My cat Momo has always been leery of strangers. He will sit out on our porch and is alert at the slightest noise. If he hears voices of kids coming up the street from 2 blocks away he will run into the house and hide. If there's ever a knock at the door he hides. However, he has always been very comfortable and at ease with my husband and myself.

My husband leaves for work around 4AM and Momo usually follows him outside and then almost always he'll be waiting near the front door when I get up and go to let him in (even though we have a cat door around back). Well as of this past Monday Momo has been very leery of me in the mornings. He was at the bedroom door when I got up Monday and was his usual lovey self and followed me into the kitchen. Shortly after I put some food down for him he all of a sudden looked at me with big eyes and ran under the coffee table. I went to see what his issue was and he backed away from me and then ran into our bedroom under our bed. I got him out immediately by simply shaking the catnip container and he came running out and purred and rolled around and rubbed up on me but then after a minute freaked out again and ran under our other bed. I was able to get him out with the brush and brushed him and he rolled around again. All seemed fine after that and I went to work. I came home and he was fine.

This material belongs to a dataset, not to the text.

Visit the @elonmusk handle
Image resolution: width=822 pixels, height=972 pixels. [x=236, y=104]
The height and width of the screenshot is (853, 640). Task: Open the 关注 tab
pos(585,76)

Then this same behavior has continued all week. Every morning if he is in the house, he seems okay initially but then looks at me and takes off out the cat door. I immediately follow him out and sit on the step and he comes over and rubs and purrs and is fine. I pick him up and cuddle him and he's fine, but then sometimes a few minutes later he freaks out again and takes off. I thought maybe it was because I was wearing the same robe every morning and that scared him so this morning I didn't wear it. He wasn't around right away but then I heard him come in the cat door as I was sitting on the couch. He comes into the living room and then spots me and freezes and backs up and runs back out the cat door. Before this week he would just walk right up to me and purr away.

I haven't changed any scents or anything and this only occurs in the mornings and he isn't that way with my husband. When I come home in the afternoon he's perfectly fine. The only thing I can think of is about 2 weeks ago he was sitting behind me in the kitchen and I didn't realize it and turned around and stepped on his paw. He then howled and ran under the coffee table but I immediately went over to say I'm sorry and pet him and loved on him and he was fine after that. This odd behavior started a week later.

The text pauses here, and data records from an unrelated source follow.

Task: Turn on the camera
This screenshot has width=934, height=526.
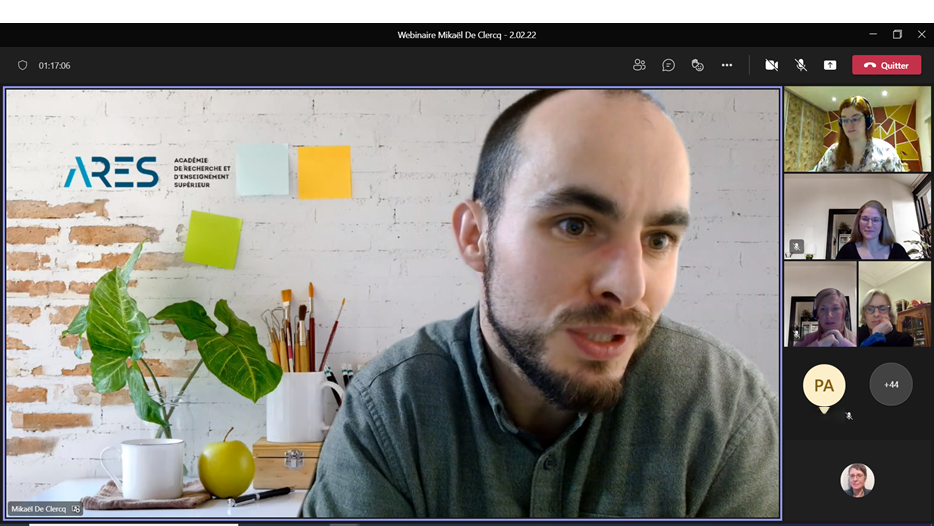Action: click(x=771, y=65)
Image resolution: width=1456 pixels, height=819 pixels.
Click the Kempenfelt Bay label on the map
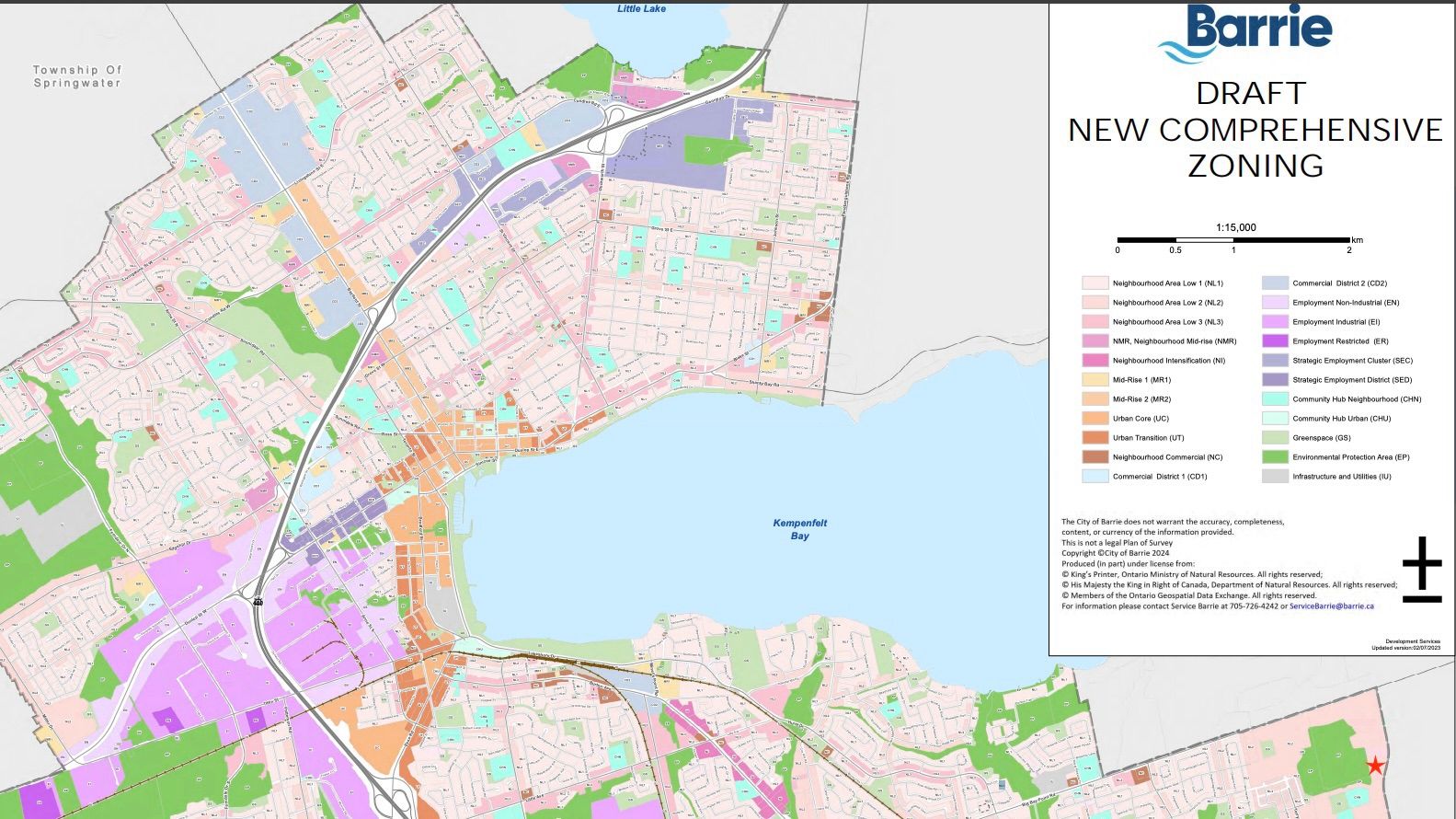[799, 529]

I hate the fact that he is freaked out by me.


----------



## BrittyBear (Feb 4, 2014)

Oh i dont know what could be the cause of this  just wanted to say i hope its resolved soon and he goes back to his normal self. Hope somebody else with more knowledge can maybe give you better insight. Only thing i can think of is he remembers the paw incident and is scared of a repeat. Hope you get answers that help more!

Sent from Petguide.com Free App


----------



## Chloe92us (Mar 16, 2014)

Change in hair color? Style? New glasses?


----------



## Heather72754 (Nov 1, 2013)

It's weird, that's for sure. I'd be surprised if he is still upset about you stepping on him - I've never had a cat hold a grudge that long, they usually get over it quickly in my experience. Very puzzling. I don't blame you for being upset about it, I'd hate to have my cat scared of me. The only thing I can suggest is maybe if you just leave him alone when he does this and don't take any notice of it, just keep acting like everything is normal. Who knows why it started, but now the fact that you are upset about it might be prolonging it. My 1 yr. old girl will sometimes flip out like this with my husband, but if he just ignores her and doesn't pursue her she will come right back.


----------



## MowMow (Nov 6, 2010)

A very similar thing happened with MowMow. He was in the bathroom licking Book's food bowl clean while I did my hair. I didn't realize his tail was stretched out behind him... crunch.... I was wearing my clunky Herman Munster work shoes so I have NO doubt it hurt. I've never heard him make the noise he made... He hid under the cedar chest and it took ages to coax him out. His tail seemed OK and not tender... he was calm so I went to work.

Every. Single. Morning. for months he would hide under the cedar chest and watch me while I got ready for work. If it was a weekend and I didn't wear 'those' shoes he was just fine. If he saw those shoes coming near him he was freaking petrified.

It gradually (and I mean slowly) got a little better. He would hide under the desk instead of the cedar trunk (a place I could reach him compared to someplace I couldn't), then he would be ok as long as he was up off the ground (the back of the couch) and then finally he would just be watchful and if the those shoes did anything unexpected he would race to the back of the couch. He's still occasionally watchful, but no longer terrified of me or my shoes.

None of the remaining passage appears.